WHAT YOU HAVE TO DO:
Among the lines below, restate word for word only those from the line with "Collapse the Specialty servers section" through the line with "Click the Название", with both end lines kept.

Data entries:
[Start of Attachment]
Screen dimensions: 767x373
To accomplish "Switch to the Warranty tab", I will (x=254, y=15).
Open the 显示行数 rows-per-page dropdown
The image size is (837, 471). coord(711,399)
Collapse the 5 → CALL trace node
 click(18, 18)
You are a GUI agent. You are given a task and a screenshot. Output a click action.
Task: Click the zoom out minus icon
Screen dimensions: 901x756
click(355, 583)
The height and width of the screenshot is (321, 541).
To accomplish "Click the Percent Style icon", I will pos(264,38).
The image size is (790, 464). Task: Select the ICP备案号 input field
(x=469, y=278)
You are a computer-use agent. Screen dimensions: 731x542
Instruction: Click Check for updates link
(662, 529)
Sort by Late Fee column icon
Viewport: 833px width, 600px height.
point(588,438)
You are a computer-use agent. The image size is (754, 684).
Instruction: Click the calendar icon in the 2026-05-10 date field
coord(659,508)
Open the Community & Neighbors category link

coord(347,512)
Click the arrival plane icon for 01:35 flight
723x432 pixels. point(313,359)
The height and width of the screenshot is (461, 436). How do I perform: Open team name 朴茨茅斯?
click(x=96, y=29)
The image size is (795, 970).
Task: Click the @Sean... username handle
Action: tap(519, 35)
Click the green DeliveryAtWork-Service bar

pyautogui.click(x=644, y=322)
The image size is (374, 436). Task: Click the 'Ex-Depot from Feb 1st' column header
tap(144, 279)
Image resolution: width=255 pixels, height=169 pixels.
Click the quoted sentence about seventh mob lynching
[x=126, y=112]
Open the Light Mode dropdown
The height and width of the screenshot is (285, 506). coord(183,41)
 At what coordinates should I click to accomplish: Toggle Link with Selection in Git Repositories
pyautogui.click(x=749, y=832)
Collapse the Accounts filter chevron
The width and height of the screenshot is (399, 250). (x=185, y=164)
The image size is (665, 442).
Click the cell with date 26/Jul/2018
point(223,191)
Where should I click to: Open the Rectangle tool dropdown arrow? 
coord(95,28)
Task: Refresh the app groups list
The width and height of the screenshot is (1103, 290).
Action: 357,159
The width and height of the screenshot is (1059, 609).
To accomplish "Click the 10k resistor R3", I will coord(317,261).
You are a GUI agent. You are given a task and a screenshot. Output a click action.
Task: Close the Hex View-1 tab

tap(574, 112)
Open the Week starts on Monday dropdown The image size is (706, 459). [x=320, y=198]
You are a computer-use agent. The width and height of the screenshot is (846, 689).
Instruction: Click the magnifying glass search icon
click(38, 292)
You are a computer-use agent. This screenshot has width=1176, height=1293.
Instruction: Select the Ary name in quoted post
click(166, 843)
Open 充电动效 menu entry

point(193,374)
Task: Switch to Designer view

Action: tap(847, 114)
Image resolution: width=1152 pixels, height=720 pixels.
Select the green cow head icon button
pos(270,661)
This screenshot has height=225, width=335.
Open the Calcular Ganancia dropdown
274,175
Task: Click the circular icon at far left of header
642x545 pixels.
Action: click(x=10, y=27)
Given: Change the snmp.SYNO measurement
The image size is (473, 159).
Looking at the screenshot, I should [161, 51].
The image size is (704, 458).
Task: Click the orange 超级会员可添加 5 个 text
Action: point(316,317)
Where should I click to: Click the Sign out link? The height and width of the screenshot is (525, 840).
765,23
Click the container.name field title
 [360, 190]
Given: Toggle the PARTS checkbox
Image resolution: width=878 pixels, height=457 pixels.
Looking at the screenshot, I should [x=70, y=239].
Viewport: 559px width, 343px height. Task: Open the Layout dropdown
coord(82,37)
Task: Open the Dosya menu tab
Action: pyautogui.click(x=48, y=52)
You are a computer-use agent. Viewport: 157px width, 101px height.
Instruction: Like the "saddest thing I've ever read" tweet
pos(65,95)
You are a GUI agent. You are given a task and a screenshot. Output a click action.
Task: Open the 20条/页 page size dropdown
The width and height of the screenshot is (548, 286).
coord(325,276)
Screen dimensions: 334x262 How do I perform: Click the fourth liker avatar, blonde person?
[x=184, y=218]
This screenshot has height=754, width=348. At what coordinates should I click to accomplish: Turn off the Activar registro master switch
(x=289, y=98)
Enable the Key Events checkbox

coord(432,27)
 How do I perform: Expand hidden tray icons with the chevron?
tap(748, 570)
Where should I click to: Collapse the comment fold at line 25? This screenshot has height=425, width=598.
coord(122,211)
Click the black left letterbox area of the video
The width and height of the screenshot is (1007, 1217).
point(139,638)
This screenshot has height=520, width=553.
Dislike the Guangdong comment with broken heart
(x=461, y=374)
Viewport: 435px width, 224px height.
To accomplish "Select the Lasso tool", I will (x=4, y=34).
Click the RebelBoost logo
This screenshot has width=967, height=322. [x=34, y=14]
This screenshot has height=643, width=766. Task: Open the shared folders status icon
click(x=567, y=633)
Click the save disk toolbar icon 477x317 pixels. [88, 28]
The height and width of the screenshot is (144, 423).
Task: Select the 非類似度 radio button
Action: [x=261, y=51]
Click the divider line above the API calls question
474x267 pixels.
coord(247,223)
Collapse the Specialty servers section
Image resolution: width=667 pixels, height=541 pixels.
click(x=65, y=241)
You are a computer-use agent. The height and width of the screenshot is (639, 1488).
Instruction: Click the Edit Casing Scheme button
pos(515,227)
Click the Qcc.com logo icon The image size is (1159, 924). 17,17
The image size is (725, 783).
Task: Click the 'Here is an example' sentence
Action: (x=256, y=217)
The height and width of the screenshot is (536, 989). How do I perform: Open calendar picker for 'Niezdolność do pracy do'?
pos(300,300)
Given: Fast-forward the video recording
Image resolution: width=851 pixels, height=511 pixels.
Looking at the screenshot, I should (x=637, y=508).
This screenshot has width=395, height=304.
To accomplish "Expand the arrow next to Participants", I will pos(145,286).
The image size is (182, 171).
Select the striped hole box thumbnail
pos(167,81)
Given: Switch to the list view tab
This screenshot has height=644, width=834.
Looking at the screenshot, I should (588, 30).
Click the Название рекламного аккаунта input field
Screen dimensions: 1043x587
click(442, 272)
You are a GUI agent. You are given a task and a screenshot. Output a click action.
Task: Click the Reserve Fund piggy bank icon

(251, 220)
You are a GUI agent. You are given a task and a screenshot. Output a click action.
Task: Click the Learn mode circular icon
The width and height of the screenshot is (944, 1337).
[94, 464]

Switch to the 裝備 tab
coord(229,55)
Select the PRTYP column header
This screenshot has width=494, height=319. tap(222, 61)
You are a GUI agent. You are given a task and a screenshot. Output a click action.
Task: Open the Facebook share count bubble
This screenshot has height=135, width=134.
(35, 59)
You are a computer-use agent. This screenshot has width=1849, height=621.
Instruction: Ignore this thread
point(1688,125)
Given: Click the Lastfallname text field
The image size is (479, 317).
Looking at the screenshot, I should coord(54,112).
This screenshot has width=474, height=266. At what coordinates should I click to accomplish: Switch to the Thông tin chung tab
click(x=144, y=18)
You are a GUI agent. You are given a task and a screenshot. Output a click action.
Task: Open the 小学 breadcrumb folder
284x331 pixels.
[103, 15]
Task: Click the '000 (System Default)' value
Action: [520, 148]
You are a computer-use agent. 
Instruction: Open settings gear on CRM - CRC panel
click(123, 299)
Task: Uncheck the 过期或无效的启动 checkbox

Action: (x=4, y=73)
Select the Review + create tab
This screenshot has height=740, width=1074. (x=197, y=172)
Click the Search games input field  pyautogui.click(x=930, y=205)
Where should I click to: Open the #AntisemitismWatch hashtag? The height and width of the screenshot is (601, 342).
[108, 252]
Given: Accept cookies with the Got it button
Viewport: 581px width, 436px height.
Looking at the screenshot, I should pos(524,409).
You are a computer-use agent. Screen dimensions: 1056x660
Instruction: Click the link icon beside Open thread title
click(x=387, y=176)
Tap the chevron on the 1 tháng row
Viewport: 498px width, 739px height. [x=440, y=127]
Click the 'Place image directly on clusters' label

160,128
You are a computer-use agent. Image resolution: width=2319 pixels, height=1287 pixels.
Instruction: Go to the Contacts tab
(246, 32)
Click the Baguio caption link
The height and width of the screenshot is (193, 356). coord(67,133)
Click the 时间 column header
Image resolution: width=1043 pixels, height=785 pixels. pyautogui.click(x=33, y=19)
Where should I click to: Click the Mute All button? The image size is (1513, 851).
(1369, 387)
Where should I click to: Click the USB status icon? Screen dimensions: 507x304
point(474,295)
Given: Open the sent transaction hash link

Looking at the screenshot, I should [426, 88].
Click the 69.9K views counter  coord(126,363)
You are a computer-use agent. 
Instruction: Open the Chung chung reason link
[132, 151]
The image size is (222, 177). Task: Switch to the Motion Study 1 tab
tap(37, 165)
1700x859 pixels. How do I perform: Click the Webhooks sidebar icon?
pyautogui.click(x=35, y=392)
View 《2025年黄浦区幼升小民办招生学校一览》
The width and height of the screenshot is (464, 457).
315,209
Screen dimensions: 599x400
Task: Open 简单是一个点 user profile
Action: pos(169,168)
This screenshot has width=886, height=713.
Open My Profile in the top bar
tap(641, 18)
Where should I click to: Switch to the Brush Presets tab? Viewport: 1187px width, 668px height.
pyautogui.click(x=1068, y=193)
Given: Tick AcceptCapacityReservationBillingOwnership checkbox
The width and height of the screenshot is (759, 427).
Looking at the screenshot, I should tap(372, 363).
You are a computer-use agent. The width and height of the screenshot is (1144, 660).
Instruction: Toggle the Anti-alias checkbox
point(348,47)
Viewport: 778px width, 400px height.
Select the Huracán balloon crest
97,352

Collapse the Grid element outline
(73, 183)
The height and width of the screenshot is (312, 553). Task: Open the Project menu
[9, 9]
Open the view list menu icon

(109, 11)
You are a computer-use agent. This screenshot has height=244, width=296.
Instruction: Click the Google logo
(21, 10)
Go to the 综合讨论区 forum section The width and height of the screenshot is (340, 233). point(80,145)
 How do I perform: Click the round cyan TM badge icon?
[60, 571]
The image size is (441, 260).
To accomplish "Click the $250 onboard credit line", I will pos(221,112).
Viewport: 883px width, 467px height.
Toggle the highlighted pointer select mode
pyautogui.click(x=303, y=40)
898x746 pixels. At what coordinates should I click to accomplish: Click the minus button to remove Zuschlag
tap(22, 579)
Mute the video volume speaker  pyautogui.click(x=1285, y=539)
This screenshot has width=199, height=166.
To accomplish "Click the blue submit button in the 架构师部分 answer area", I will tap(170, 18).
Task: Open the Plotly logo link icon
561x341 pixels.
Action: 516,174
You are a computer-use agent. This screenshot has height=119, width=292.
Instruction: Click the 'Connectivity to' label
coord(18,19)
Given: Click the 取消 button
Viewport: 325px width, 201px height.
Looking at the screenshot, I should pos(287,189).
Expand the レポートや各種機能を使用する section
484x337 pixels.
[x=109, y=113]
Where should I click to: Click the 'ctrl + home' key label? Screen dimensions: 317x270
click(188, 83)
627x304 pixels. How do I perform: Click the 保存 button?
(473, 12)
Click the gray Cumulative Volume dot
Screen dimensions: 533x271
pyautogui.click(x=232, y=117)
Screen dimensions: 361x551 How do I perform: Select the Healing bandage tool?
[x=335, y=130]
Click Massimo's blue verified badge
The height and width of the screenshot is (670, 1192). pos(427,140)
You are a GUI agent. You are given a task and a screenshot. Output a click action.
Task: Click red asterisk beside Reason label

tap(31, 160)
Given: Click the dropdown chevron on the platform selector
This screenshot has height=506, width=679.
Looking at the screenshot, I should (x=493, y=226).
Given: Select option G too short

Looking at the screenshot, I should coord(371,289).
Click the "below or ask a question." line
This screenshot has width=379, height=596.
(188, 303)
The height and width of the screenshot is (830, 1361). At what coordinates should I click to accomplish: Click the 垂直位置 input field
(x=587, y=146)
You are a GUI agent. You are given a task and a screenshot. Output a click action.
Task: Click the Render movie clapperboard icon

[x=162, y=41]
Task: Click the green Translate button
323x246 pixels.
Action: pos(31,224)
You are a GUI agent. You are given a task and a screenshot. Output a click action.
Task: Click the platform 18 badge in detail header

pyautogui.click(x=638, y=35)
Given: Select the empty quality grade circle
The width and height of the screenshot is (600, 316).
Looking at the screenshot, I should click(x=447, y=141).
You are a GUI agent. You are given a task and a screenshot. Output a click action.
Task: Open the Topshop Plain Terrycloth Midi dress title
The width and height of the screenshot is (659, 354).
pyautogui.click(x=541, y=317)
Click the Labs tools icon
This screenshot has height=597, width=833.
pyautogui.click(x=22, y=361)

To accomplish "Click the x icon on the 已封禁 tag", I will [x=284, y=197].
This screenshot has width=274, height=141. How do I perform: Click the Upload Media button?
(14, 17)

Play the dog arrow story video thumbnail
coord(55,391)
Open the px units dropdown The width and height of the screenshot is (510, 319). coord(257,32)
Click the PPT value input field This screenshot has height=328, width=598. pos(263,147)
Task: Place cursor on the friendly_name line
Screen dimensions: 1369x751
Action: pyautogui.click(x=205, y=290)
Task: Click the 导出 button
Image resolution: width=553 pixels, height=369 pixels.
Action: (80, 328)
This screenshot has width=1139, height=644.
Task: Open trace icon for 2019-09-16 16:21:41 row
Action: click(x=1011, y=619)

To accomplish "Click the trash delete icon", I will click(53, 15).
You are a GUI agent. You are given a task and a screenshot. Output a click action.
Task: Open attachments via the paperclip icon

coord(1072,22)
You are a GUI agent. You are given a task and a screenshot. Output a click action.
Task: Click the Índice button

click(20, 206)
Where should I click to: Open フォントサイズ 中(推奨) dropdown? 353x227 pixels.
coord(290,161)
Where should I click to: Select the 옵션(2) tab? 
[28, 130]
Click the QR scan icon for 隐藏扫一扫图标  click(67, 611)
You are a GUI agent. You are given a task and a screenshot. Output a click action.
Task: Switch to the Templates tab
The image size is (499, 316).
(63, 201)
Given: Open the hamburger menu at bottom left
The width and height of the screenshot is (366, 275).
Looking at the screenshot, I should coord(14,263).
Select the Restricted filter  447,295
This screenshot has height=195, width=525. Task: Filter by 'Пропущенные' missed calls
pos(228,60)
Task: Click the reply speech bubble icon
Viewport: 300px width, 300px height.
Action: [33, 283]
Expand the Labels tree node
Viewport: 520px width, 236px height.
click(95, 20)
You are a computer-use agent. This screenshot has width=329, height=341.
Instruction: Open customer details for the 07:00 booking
[End of Attachment]
EXERCISE SOLUTION:
Collapse the Specialty servers section
Image resolution: width=667 pixels, height=541 pixels.
click(x=65, y=241)
You are a computer-use agent. The height and width of the screenshot is (639, 1488).
Instruction: Click the Edit Casing Scheme button
pos(515,227)
Click the Qcc.com logo icon The image size is (1159, 924). 17,17
The image size is (725, 783).
Task: Click the 'Here is an example' sentence
Action: (x=256, y=217)
The height and width of the screenshot is (536, 989). How do I perform: Open calendar picker for 'Niezdolność do pracy do'?
pos(300,300)
Given: Fast-forward the video recording
Image resolution: width=851 pixels, height=511 pixels.
Looking at the screenshot, I should (x=637, y=508).
This screenshot has width=395, height=304.
To accomplish "Expand the arrow next to Participants", I will pos(145,286).
The image size is (182, 171).
Select the striped hole box thumbnail
pos(167,81)
Given: Switch to the list view tab
This screenshot has height=644, width=834.
Looking at the screenshot, I should (588, 30).
Click the Название рекламного аккаунта input field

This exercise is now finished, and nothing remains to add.